Research and quality
The Foundation’s 2015/2016 strategic plan outlines several major initiatives that reside in the Research and Quality (R & Q) business unit. It is an exciting time for R & Q, as these interrelated initiatives will provide valuable new quality tools for our Members.
2015-2016 is another pivotal year in advancing the specialty through AAO-HNSF Research and Quality activities
by Lisa E. Ishii, MD, MHS
The Foundation’s 2015/2016 strategic plan outlines several major initiatives that reside in the Research and Quality (R & Q) business unit. It is an exciting time for R & Q, as these interrelated initiatives will provide valuable new quality tools for our Members. This issue of the Bulletin contains several articles about these initiatives, and, additionally, I have outlined other efforts in Research and Quality that are being conducted on behalf of our Members.
The AAO-HNS/F Boards approved funding for the development of a clinical data registry for the specialty at the March meeting. Clinical data registries are organized systems of data collection, storage, and dissemination that serve multiple purposes to societies. They are becoming increasingly important as the primary tool for quality reporting.
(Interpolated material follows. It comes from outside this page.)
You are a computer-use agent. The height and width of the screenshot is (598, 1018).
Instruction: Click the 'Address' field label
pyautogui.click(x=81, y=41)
However, they can also offer a central repository for otolaryngology-specific data, which can serve a multitude of needs for our membership. Dr. Denneny has written about the importance of this initiative for the future of the specialty. As described in the article on registries in this issue, we have a task force working through the planning phases now (See “Registry 101.“)
Last year the AAO-HNSF Board approved the incorporation of quality measures into the work plan of the business unit. This required building an infrastructure to support work on measures development, stewardship, and endorsement activities. The work on measures development and stewardship of existing otolaryngology measures continues. Much of the effort this year was focused on updating our existing measures for adult sinusitis, acute otitis externa, and otitis media with effusion. Measures in government programs are routinely reviewed for updates related to new evidence and based on utilization and performance rates for the measures within the PQRS program. The Performance Measures Task Force, chaired by Richard M. Rosenfeld, MD, MPH, is working toward a prioritization of measure topics for the specialty for new measures/measures groups. Now that we are through the majority of the activities related to updating our current measures, staff will be working with physician leaders and volunteers to begin development of new measures for our specialty. Measure groups, as opposed to individual measures, are important resources for our Members that allow for highly efficient quality reporting.
Again this year a successful Centralized Otolaryngology Research Efforts (CORE) meeting was held in March in Dallas. The 2015 CORE leadership (including the boards and councils of all participating societies) approved a portfolio of 35 grants totaling $519,000. Please review the list of grantees in this issue. We very much appreciate the leadership of the physician leaders associated with the 2014 CORE Study Section subcommittees: Christine G. Gourin, MD (head and neck surgery), David R. Friedland, MD, PhD (current neurotology section leader), Oliver Adunka, MD (incoming neurotology section leader), and Rodney J. Schlosser, MD (general otolaryngology section leader).
In addition, through the Guidelines Task Force and physician leadership of Seth R. Schwartz, MD, MPH, and Dr. Rosenfeld, and the many members who volunteer to serve on panels as their society representatives, great work continues on clinical practice guidelines (CPGs) and clinical consensus statements (CCS). We now have a compendium of 13 published CPGs; four CPGs currently under development/update; four guideline topics in the queue for future development (two new and two updates); and four published CCS and one under development. The AAO-HNSF guidelines process has evolved over the past eight years and our process is recognized as best practice by leading organizations including the Institute of Medicine and the Agency for Healthcare Research and Quality. With the ever-increasing emphasis on quality in practice, it certainly reflects well on our specialty that we have such a wide array of guidelines and consensus statements. The guidelines will inform our performance measures and our registry as our R & Q efforts come full circle.
I invite you to take the time to learn about these exciting initiatives that will help us provide the highest value care to our patients.